After playing at the Academy several weeks, I mentioned one day that it might be a novel little "stunt" for me to play a cornet solo when performing with the band outside. This band, which was composed of splendid musicians, was very popular, both afternoon and evening concerts drawing large audiences, and I was programmed for a solo the following week. I played seated with the orchestra in a balcony over the entrance about twenty feet above the street, and no one could see me. As it had always been a trial for me to play facing an audience, I acquired more confidence by being out of sight, and the solo "took." For the rest of the season I played this way each week, and due to the necessity of learning new pieces found my repertoire becoming more extensive. Thus really commenced my career as a soloist. My practice at this time consisted of a morning session with the cornet. Playing two shows a day, three hours each, I considered was enough time to spend on the viola, so I left that in the theatre.
This venture into music once more was a disappointment to my parents, but I felt that I must make a living some way, and music seemed to be thrust upon me continually. Too, the theatre engagement paid me better than would have a position as clerk with some business house.

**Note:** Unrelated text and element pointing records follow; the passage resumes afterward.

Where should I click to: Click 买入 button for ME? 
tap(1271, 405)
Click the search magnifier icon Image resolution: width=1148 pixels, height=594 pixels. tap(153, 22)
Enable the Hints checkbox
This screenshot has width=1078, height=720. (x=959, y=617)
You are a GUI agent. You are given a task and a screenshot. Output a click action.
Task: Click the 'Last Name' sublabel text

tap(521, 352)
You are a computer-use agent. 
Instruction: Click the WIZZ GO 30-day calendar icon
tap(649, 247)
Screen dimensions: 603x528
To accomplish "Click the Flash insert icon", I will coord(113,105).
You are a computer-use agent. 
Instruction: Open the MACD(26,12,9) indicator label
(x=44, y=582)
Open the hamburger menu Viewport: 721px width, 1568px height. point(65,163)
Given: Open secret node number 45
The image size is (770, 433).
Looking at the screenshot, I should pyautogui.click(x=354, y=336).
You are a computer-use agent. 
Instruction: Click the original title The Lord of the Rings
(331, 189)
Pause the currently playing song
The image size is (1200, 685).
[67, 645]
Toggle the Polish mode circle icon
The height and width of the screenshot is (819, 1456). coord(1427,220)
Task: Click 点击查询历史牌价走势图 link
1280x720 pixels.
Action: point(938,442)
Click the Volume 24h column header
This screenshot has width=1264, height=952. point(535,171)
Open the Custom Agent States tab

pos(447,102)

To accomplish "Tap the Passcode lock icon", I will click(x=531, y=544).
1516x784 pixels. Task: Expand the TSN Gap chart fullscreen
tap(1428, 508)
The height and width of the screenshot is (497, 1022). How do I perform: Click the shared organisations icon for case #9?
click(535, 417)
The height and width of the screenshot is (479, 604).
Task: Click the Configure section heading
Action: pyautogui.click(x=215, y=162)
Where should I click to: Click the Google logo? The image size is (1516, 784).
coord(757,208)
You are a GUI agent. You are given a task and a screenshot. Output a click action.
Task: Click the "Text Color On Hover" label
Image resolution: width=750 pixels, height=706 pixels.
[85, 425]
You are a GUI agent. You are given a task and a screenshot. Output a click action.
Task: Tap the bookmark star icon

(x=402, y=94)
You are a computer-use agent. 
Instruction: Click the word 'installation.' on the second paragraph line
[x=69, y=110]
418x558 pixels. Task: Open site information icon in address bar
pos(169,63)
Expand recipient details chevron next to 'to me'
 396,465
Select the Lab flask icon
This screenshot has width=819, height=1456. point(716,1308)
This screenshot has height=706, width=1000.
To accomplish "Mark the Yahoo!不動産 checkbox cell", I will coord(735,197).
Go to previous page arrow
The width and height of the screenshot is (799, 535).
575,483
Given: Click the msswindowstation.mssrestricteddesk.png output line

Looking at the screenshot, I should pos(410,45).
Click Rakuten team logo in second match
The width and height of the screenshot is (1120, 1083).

My pleasure in the work was increased when, while playing in the balcony, I looked into the windows of the bank across the street and realized that there was a chance I might have been one of the young clerks bending over books keeping accounts, and waiting for a small raise in the ten-dollar-a-week salary on which they had started. And it was perhaps a youthful pride that made me feel whenever one glanced up at me that surely he would be delighted to change places. Although my job in the theatre was hard from a musician's standpoint, it was not so confining as working in a bank, and was more interesting.